Most Baby Boomers either loved it or hated it. Whichever, In-a-Gadda-da-Vida occupied (and still does on Flashback Lane) a unique place in rockology. Maybe I knew what the song was about at some hazy point in time, but these days I had to go to the web to look for answers. I found the following on the Phrasefinder bulletin boards. (By the way a great site when you have to know what...well...in a gadda da vida means.)
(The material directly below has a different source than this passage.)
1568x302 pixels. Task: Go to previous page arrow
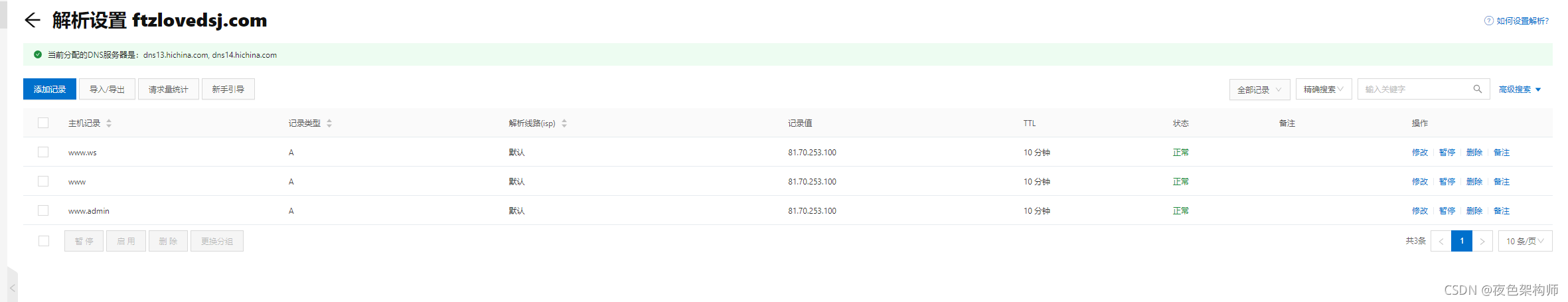coord(1441,241)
"As I remember, the phrase means,
In The Garden of Eden
Don't you know that I love you
He wrote it In A Gadda Da Vida because it was easier to sing, and it allowed him to be covertly religious, rather than overt about it. A lot of Rock and Role has obscure religious overtones. REM has the song, "Losing My Religion" which
gives an obscure but obvious religious message. "Stairway To Heaven" does the same thing.
In A Gadda Da Vida allowed Iron Butterfly to talk about the perfected paradise where they would meet the most beautiful woman in creation, but they would also have no moral or ethical responsibility to live a good and holy life."
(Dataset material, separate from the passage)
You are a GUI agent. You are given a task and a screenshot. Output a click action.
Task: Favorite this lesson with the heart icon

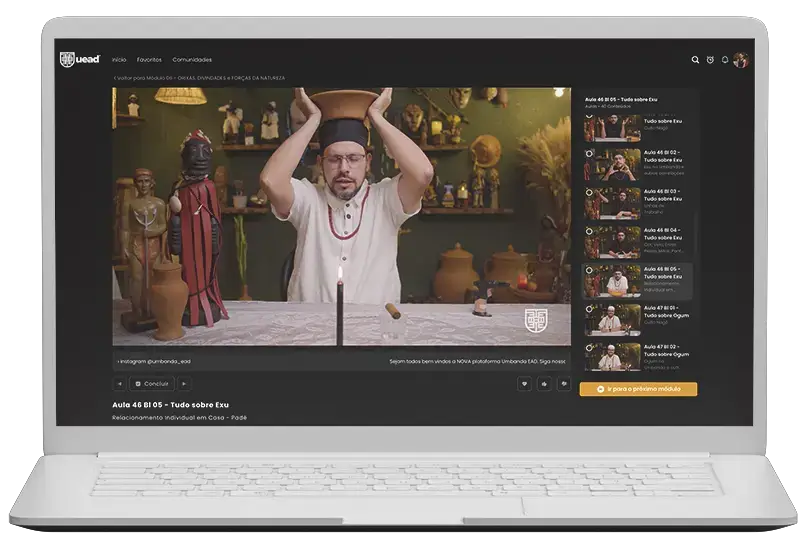[524, 383]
Erik Braunn, Iron Butterfly Guitarist, Dies at 52
By THE ASSOCIATED PRESS
LOS ANGELES, July 29 - Erik Braunn, the Iron Butterfly guitarist who played one of rock's most recognizable riffs in the 17-minute anthem "In-a-Gadda-da-Vida," died here on Friday. He was 52.
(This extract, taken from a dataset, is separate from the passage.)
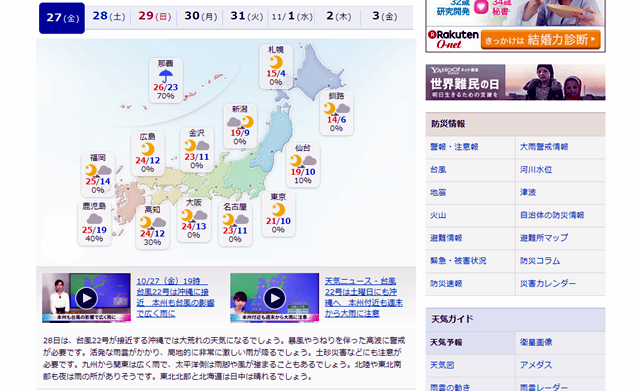Click the 仙台 weather icon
The cause was cardiac arrest, his family said.
Mr. Braunn, who was born in Pekin, Ill., and raised in Los Angeles, was a violin prodigy who began his musical career at 4. He joined the heavy-metal band Iron Butterfly when he was 16 and toured with it from 1967 to 1969, when the group was enjoying its greatest success.
Mr. Braunn, Doug Ingle, Ron Bushy and Lee Dorman left their mark on musical history with the psychedelic "In-a-Gadda-da-Vida," released in 1968.
It went platinum and stayed on the national sales chart for two years; a three-minute version became a Top 40 radio hit.
Mr. Braunn occasionally reunited with the band for performances and worked as a songwriter, musician and producer until his death.
During a 1988 reunion he told The Los Angeles Times about his experience with stardom decades earlier: "My first vacation I bought a car, a Jaguar, and parked it outside the hospital where I spent two weeks for ulcers and gastroenteritis."
Guitar tab does exist for In-a-gadda-da-vida. Good luck.